WARTABUMIGORA. Mataram - Kepala UPT Asrama Haji Embarkasi Lombok, inisial AF di tahan oleh Penuntut Umum Kejaksaan Tinggi (Kejati) NTB. Kamis Pukul 15.00 Wita.
AF adalah salah satu tersangka kasus korupsi Penyimpangan Penerimaan Negara Bukan Pajak (PNBP) Asrama Haji Embarkasi Lombok.
menurut Penkum dan Humas Kejati NTB Dedi Irawan, tersangka sebelumnya dilakukan pemanggilan oleh Penyidik Kejati NTB pada Hari Selasa tanggal 23 Nopember 2020 bersamaan dengan tersangka IJK, untuk Penyerahan Tersangka dan Barang Bukti (Tahap II) dan langsung ditahan namun Tersangka AF tidak memenuhi panggilan dengan alasan sedang berada diluar Kota.

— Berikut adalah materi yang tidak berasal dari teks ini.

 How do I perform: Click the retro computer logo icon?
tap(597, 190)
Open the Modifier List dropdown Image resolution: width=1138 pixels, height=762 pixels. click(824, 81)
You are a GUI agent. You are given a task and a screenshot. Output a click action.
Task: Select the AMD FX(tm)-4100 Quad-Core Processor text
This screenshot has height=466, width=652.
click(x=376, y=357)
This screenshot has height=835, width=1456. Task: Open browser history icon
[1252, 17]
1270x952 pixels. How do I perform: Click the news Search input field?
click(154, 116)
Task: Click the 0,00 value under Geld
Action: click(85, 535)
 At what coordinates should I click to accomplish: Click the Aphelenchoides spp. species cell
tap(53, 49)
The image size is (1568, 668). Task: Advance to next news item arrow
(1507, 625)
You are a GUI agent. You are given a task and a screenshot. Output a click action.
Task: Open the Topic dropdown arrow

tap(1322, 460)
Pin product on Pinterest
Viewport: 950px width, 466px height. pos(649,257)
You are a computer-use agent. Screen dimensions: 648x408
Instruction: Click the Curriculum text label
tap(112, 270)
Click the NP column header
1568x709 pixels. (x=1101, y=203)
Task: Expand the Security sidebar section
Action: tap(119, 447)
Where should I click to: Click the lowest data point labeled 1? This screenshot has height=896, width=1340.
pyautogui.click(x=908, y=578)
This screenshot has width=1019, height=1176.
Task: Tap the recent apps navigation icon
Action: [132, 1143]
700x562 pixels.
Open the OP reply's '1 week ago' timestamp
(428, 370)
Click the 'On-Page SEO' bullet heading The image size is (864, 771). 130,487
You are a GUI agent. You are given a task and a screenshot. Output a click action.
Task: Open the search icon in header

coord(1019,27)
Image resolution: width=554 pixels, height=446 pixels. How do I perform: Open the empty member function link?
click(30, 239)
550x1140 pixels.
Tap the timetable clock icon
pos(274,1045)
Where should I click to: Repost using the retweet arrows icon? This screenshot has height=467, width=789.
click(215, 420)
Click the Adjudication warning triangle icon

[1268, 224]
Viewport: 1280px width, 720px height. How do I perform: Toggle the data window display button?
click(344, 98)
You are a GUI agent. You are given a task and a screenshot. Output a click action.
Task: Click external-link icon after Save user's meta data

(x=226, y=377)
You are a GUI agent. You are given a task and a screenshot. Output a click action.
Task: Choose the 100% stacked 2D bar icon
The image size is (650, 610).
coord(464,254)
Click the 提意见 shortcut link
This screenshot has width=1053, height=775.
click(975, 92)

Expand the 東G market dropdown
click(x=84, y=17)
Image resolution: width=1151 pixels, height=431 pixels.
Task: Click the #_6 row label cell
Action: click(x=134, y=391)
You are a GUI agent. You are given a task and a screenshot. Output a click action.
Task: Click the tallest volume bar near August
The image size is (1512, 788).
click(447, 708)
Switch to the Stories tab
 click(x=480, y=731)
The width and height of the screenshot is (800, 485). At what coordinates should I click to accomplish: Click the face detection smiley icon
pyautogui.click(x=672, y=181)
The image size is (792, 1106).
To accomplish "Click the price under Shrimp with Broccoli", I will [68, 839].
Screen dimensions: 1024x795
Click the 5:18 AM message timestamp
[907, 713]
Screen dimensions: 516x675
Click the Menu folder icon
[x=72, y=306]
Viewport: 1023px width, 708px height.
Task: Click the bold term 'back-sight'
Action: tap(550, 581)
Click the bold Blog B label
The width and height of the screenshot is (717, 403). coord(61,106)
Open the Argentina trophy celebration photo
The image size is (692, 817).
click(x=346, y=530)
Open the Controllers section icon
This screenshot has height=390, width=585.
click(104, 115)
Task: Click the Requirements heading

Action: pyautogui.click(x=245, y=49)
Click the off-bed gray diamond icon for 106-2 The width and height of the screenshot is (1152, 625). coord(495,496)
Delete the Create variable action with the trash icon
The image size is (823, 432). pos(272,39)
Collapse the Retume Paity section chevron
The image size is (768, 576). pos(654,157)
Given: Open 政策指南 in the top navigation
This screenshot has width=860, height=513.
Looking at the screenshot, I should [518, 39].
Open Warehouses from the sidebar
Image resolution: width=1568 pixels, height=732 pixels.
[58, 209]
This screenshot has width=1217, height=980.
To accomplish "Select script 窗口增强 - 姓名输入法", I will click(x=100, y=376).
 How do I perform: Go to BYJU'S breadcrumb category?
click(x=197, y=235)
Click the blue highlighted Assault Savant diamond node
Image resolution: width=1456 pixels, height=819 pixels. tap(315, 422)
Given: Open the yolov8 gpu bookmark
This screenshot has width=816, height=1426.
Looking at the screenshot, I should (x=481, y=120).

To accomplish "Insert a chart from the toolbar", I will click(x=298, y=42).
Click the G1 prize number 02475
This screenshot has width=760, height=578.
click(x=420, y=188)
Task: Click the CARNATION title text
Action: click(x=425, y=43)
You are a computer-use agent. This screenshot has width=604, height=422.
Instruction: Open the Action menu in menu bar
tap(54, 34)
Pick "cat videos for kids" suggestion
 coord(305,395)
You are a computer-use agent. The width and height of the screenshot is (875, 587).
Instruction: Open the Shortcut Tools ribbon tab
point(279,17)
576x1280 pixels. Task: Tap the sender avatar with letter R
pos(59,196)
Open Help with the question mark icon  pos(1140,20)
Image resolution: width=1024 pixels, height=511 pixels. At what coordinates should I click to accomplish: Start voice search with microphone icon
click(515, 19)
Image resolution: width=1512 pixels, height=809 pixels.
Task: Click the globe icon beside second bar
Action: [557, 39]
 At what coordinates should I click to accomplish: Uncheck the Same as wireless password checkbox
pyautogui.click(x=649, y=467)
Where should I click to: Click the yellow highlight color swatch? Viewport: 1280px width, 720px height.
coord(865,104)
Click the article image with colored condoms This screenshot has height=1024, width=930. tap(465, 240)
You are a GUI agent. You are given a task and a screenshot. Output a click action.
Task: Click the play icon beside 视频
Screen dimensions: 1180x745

" Selanjutnya dilakukan pemanggilan kedua yang dijadwalkan pada hari ini," Kata Dedi. Kamis (26/11/2020).
Dedi Irawan mengatakan, tersangka memenuhi panggilan penyidik pukul 09.00 Wita kemudian dilakukan Rapid Test di Dinas Kesehatan Kota Mataram pukul 11.00 Wita
" Ya selanjut diserahkan oleh Penyidik pada Penuntut Umum dan dilakukan. Penelitian Tersangka dan Barang Bukti.
Tepat pukul 13.30 hasil Rapid Test dinyatakan Non Reaktif." Kata Dedi Irawan.
Lebih lanjut Dedi menjelaskan, Dr. Umayyah, SH.,MH selaku Penasehat Hukum tersangka AF mengajukan Surat Permohonan untuk tidak dilakukan penahanan namun perlakuan yang sama tetap dilaksanakan pada tersangka AF sebagaimana tersangka IJK yang sudah ditahan sebelumnya dengan pertimbangan.
" Tentu dikhawatirkan melarikan diri, menghilangkan barang bukti ataupun melakukan tindak pidana lain," kata dia.
Sebagaimana telah diberitakan sebelumnya bahwa tersangka melakukan perbuatan secara bersama sama dengan tersangka IJK yang merugikan keuangan Negara sebesar 484 265.455,00 yang disangka melanggar Pasal 2 (1) UU No 31 Tahun 1999 atau Pasal 3 UU No. 31 Tahun 1999 yang diubah dengan UU No. 20 Tahun 2001 tentang Pemberantasan Tindak Pidana Korupsi.(ll).